Enter University of Maine at Presque Isle’s YourPace.

A competency-based degree program offered entirely online, YourPace allows adults like Jamie to access courses when it works best in their busy lives, and advance as they master the material.

Students can receive credit for prior learning and work experience, and personal success coaches to support them as they progress toward their degree or certificate in high-demand fields including accounting, criminal justice, psychology and supply chain management. And they pay an affordable flat fee per session, regardless of how many courses they take.

The fit and flexibility of YourPace — and her hard work on nights and weekends — enabled Jamie to finish her business degree in six months. She’s since secured a great job working for an Aroostook County nonprofit, and says the skills she has now she wishes she had years ago.

In Maine, it’s estimated that 190,000 adults have some college but no door-opening degree or credential. Our public universities want to help those Mainers — and the state’s employers and economy — realize their full potential.


Doing so is not only essential to growing Maine’s workforce, but to ensuring the sustainability of our System, which is seeing far fewer students enroll directly from high school.

YourPace proves what is possible, and has helped UMPI’s enrollment increase by 67% over the last five years. It’s just one example of our System’s evolution to better engage adult learners in earning a postsecondary degree or credential, consistent with Maine’s 10-year economic strategy of growing local talent and our own new strategic plan.

Expanded broadband connectivity has been invaluable to our doing so.

The University of Maine at Augusta was a pioneer in distance education, broadcasting courses statewide using interactive television starting in the late-1980s. This fall, distance education made up 37% of all credit hours delivered by UMS.

Across the System, our universities are adding responsive, high-quality online programming so adults can most easily access innovative education and opportunity in fields where Maine most needs knowledgeable workers. This shift online has led UMS to start selling now-underutilized facilities to local partners so they can be repurposed for public benefit — like affordable senior housing — and reduce our operating costs.

The University of Maine at Fort Kent (UMFK) now has a fully online master’s in nursing, as well as RN to BSN programs so nurses here can improve their economic mobility and patient outcomes.
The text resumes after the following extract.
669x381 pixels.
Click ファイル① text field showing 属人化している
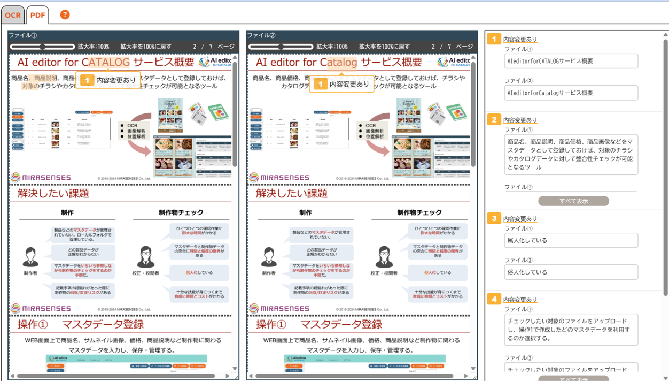[571, 240]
And this fall, the University of Southern Maine launched an online bachelor’s degree in special education to up-skill those already working in the state’s schools including educational technicians. Even the University of Maine School of Law now has entirely online offerings, like its Compliance Program.
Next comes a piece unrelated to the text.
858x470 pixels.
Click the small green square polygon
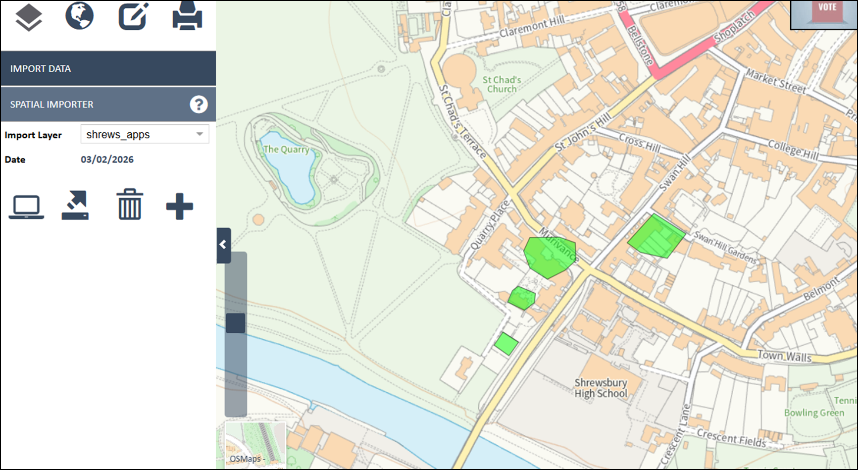(506, 344)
Of course, distance education isn’t for everyone. That’s why our System is improving in-person access in creative, cost-efficient ways.

For example, the University of Maine at Farmington delivers its bachelor’s in early childhood education at Southern Maine Community College, with evening and weekend classes preparing working adults in the state’s most populated region to build strong foundations for our youngest Mainers.

Beyond access and affordability, like traditional-aged learners, the 40% of UMS students who are 25 and older also need wrap-around support. The University of Maine, the University of Maine at Machias and UMFK are collaborating to help Mainers Finish Strong — an adult degree completion program that provides scholarships including a free course, personalized advising and even intensive English language training for New Americans.

Higher education doesn’t have a reputation for flexibility. Here in Maine, our public universities are changing that and the lives of Maine people.

Dannel Malloy has been Chancellor of the University of Maine System since 2019. Prior to his tenure in Maine, Malloy was a public servant for more than two decades, serving as a prosecutor, mayor and two-term Governor of Connecticut.